Tactic 10 - Capture Content and Access Customers
In this tactic, ISPs seek to keep the traffic on their network with a strategic customer-acquisition strategy. They acquire both the content and eyeballs customers.
There are three possible scenarios, shown in Figure 3-10.
- Only the content side pays you. Scenario #1 is where your content customers’ traffic goes through your upstream transit provider. If this direction is the dominant direction of your traffic flow (i.e., you are “content heavy”), then you are paying for that traffic to be delivered. At the same time, you are being paid by your content customer for that content to be delivered. You get to keep the difference in prices.
- Only the eyeball side pays you. Scenario #2 is where your eyeball customers are requesting content that comes through your upstream provider. If you are “access-heavy,” then you are paying for this traffic. At the same time, you are being paid by your eyeball customers for that content to be delivered to them. Again, you get to keep the difference between the prices.
- Both content and eyeball networks pay you. Scenario #3 is the best-case scenario since you are being paid by your eyeball customers to reach content that you are also being paid to deliver. You are being paid on both sides and simultaneously reducing your transit fees. The only costs are the costs of the infrastructure to carry this traffic across your network. Economists call this scenario a “two-sided” market.
Figure 3-10. Tactic 10 - Three ways for traffic between content and eyeballs.

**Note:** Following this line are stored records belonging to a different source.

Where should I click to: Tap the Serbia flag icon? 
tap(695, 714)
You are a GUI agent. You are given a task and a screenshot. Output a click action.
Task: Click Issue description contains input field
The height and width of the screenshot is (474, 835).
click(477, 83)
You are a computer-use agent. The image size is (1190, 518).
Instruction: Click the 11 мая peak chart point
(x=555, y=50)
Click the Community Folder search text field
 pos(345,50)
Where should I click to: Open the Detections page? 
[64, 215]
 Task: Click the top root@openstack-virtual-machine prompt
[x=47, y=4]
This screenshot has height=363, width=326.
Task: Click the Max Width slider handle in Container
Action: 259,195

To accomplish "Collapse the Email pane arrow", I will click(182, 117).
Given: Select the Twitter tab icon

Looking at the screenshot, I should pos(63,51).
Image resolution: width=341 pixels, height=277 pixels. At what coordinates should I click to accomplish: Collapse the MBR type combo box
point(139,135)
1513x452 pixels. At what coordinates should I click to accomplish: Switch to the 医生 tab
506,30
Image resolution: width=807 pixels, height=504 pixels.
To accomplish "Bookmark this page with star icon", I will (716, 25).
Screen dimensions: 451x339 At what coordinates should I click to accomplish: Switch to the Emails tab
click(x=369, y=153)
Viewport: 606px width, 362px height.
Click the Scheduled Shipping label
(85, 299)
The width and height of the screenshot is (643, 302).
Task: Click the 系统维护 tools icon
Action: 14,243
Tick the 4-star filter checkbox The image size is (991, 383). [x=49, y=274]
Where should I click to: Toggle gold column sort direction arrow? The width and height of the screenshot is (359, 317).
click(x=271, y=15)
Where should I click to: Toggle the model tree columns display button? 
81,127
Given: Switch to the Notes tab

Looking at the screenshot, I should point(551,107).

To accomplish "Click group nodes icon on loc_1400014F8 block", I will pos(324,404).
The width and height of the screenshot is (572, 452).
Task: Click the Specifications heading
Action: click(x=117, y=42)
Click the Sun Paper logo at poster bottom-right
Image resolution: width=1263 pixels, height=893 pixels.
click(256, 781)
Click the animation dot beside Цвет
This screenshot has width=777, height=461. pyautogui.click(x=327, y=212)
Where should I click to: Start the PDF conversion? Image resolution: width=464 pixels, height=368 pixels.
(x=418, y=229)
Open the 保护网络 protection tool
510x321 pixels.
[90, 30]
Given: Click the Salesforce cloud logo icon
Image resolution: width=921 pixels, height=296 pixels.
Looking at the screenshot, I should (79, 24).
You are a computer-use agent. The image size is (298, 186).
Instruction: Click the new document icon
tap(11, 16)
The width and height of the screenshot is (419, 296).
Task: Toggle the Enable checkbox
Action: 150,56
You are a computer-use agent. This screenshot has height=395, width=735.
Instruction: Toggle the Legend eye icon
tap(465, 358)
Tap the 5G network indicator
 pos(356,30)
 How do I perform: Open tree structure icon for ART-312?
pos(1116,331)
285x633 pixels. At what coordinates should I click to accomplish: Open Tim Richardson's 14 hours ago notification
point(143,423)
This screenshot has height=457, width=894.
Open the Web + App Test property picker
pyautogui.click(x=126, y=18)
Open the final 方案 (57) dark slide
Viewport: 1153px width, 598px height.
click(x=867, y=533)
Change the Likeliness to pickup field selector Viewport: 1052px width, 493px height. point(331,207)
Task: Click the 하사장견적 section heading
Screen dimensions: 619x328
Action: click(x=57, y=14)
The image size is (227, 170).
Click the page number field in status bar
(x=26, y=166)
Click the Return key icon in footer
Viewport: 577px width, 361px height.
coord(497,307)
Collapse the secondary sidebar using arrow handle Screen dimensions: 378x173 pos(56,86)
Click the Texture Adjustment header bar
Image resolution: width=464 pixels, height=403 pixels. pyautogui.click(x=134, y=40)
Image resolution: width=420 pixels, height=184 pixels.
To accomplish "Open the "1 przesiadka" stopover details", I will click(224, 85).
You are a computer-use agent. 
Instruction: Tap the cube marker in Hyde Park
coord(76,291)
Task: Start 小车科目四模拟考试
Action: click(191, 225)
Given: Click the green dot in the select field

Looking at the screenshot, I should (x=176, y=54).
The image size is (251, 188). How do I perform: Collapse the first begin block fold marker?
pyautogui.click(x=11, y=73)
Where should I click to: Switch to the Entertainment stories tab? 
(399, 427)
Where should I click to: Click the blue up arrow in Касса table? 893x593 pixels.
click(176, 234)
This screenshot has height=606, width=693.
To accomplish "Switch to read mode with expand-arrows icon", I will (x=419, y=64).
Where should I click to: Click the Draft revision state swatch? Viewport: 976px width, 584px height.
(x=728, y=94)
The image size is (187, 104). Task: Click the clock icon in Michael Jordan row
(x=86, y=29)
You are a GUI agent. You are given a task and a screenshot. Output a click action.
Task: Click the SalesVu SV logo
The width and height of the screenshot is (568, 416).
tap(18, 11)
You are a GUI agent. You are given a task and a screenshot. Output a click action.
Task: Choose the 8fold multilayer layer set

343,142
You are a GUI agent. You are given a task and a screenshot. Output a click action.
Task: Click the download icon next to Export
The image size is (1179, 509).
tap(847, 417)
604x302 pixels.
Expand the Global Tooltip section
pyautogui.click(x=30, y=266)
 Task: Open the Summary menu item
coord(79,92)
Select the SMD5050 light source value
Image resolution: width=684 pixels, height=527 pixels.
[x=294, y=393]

Many ISPs have offered cheap transit simultaneously to the access and content-heavy networks. Around the turn of the century, for example, an ISP called Level 3 had most of the North American cable companies as downstream customers and simultaneously acquired some of the larger content customers that wanted to deliver to those eyeballs. Obtaining customers by “charging the other side” is a common tactic in the industry.